“不错,我看他就是锻炼太少,至于到现在都没能突破至下一层境界。”
“几位长老误会淮澈了,”他端正态度恭恭敬敬地弯腰行了一个礼,“白洛凡天赐仙骨,此少年日后若有所成当真是不可估量的。他与山中弟子不同,普通人就像是个半人高的水桶,水装满了就再难容纳其他东西了。可白洛凡却是溪、是河、是海,他的身体里面能够承载的东西要比普通弟子多得太多,是可塑之才,万不能终结在青城山啊!”
柳安澈所言并无任何夸大之词,本书龙傲天就是这般牛逼,书中后期,这家伙的修为造诣早已突破修真界制定的普通修为分化等级,如果不是他心中一丝执念难消无法飞升,怕是就要成仙!
金台之上的几人纷纷沉默,良久才有人缓缓出声试探,“你有办法?说来听听。

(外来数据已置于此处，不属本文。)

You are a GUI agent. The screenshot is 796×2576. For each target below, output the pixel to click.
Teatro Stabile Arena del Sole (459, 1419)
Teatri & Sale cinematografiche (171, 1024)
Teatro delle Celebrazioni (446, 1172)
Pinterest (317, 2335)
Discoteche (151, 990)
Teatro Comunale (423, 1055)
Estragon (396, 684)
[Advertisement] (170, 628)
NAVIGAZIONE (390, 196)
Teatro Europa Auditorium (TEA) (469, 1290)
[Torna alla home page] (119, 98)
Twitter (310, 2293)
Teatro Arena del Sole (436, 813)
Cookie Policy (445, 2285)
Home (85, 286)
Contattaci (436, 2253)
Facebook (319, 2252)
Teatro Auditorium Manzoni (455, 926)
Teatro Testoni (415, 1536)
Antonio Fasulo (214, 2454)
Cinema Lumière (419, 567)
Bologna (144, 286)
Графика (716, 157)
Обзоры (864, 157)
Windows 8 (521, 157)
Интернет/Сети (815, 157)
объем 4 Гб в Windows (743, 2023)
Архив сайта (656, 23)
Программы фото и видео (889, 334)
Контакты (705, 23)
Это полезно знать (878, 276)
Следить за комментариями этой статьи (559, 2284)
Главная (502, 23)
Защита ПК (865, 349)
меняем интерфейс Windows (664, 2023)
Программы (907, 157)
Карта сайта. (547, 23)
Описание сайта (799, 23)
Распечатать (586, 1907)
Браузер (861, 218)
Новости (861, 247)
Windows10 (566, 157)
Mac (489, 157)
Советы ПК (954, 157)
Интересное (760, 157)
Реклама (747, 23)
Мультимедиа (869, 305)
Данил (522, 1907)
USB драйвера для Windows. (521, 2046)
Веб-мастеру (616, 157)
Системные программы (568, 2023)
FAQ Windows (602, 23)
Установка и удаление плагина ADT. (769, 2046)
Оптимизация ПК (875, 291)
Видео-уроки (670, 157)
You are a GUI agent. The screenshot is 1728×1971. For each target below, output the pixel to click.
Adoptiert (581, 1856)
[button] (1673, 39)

”
柳安澈终于看见曙光冲出人群扑倒在台阶之下,“如若几位长老信淮澈,多给我一些时间,待我领着白洛凡前往极寒北地帮助李云香一家洗清冤屈,届时便可还他清白,还青城山清白!”
长老们噤声沉思,用眼神密语交流一番后才勉强答应了柳安澈,“淮澈啊,你还说山中无人,你瞧,你能在此危机时刻独挑此事不就是山中栋梁吗?”
“是啊,怕是没有其他人会愿意冒这个险。”
此时的柳安澈才明白,台上的五位长老并不似他心中想的那般无情,他们也是惜才之人,只是碍于身在这个位置便要用尽一切理智又冰冷的思维和处事风格……
他本以为是自己那三寸不烂之舌说服了几位老头子,实则本末倒置,是一开始他们就在此等着他。
—
柳安澈身上经脉实损,是不能借助外界灵力修复的,所以……三人搭着租来的马车离开了青城山山门。
胡烟儿其实并不愿意跟着他们走,鼓着气说道:“师尊,我课业那么多根本就忙不过来,家中已无主事人,上面的几位老姐也已嫁做人妇,整个胡家庄就要靠我一个弱女子撑起来,我心里、身上的压力很大,您还要拉着我去哪?”
她瞥都不瞥白洛凡一眼,背身对着安静的角落看起了书。
柳安澈半起身看了一眼,竟然是胡家庄采购的账本!看来几月不见这书中刁蛮任性的胡烟儿竟然长大了……如此有担当责任真不像书中那个只对白洛凡娇滴滴使性子的泼辣女子。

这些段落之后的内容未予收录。